Женёк слушал развеся уши, но когда мы закончили, громко расхохотался и заявил, что выдумали мы всё. А нам обидно стало — всё-таки мы от бабушек наших это услышали и сами в лес ночью идти боялись. Наконец решили дело спором: если Женёк за ночь в лесу никакого пения не услышит, Егорка ему свой любимый орешниковый лук отдаст, а я — удочку.

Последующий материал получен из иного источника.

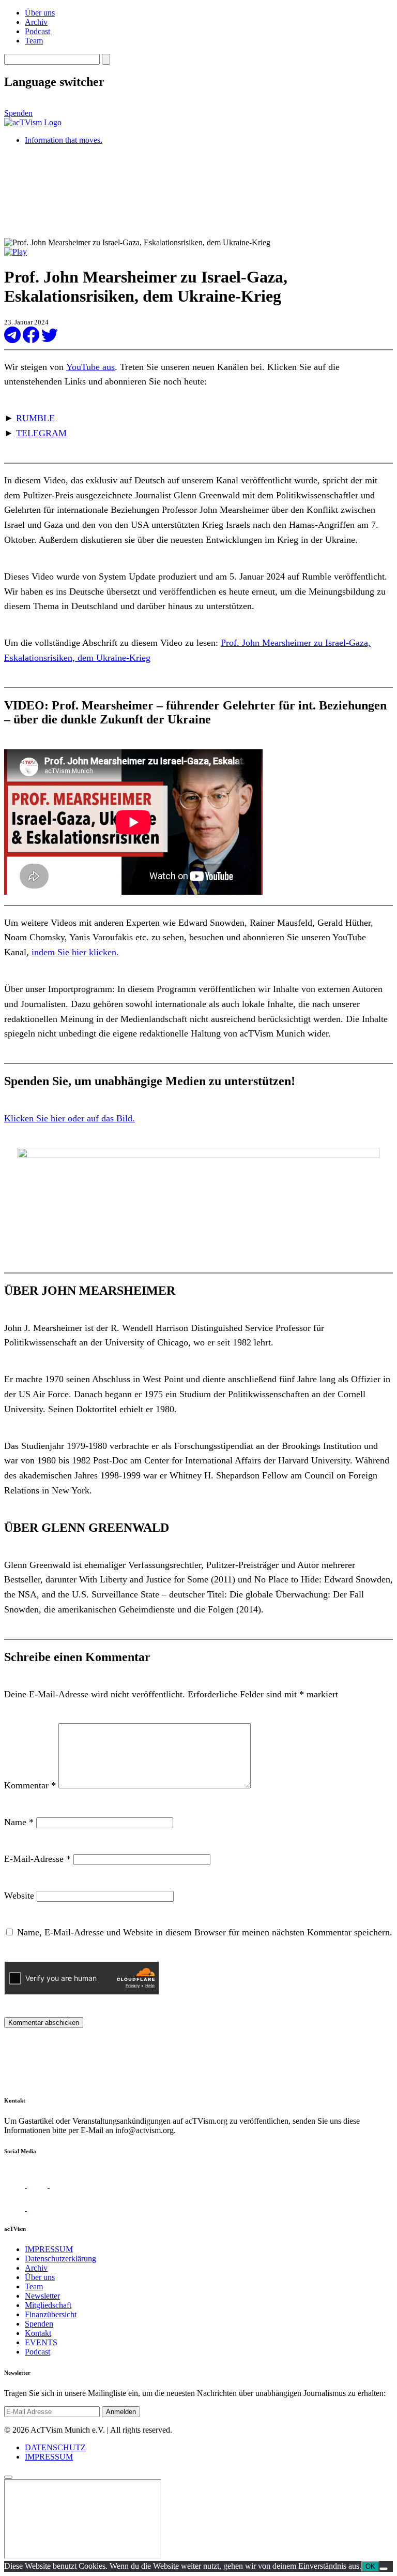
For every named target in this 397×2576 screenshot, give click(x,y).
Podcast (37, 31)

К ночи Женёк потихоньку из дому удрал. Прихватил с собой плащ от ночного холода и фонарик на случай чего. И к лесу…

Утром проснулся я от какого-то шума. В окно увидел идущего по улице Терентьича, а тот руками размахивал и что-то про убиенных баб своим беззубым ртом молол. Всё село переполошилось: он без повода в таком возбуждении на улице не появлялся. Первым делом подумали, что кого-то убили. На улице ночью тихо было, и ни души — Женька не услышали, поскольку он шёл задворками по высокой траве.

Пока сельский люд обходил улицы, мы с Егоркой отправились в сторону леса, искать Женька. Очень скоро его нашли — он боялся заблудиться в лесу и поэтому в чащу не забредал. Устроился на дереве — мало ли кого можно в лесу ночью встретить — и затаился. Слезал с трудом, дрожал, а когда слез, то оказался совершенно седым, как Терентьич.

На наши вопросы о том, что происходило в лесу, он ткнул пальцем в ствол дерева. Присмотревшись, мы увидели на коре царапины, как будто кто-то, вцепляясь когтями в ствол, полз вверх. Когда же мы попытались ещё что-то узнать, Женёк только рот разинул. Тут уж мы с Егоркой чуть сами не поседели — во рту не было языка.

Ещё страшнее было нам возвращаться в Большерецкий — как теперь Женька бедного людям показывать седым да немым? Пришлось его вести домой. Ох и ругали же нас… Женька родители вообще чуть с ума не сошли…

Больше я на лето в деревню не ездил. Только после школы однажды сам поехал. Большерецкий к тому времени уже практически опустел. Оставшиеся в нём малочисленной группой люди говорили, что с той истории люди начали пропадать. Некоторых находили на дне реки или в лесу. Примечательно, что найденные в реке как будто сами утопились, а в лесу люди умирали от разрыва сердца, сходили с ума или так же, как Женёк, оказывались полностью поседевшими и без языка. Люди, боясь смерти, разъезжались. Поэтому те, кто остался — не успевшие выехать либо немощные одинокие старики.

Я также узнал, что Егорка погиб. Его нашли в лесу с глазами полными ужаса и остановившимся сердцем.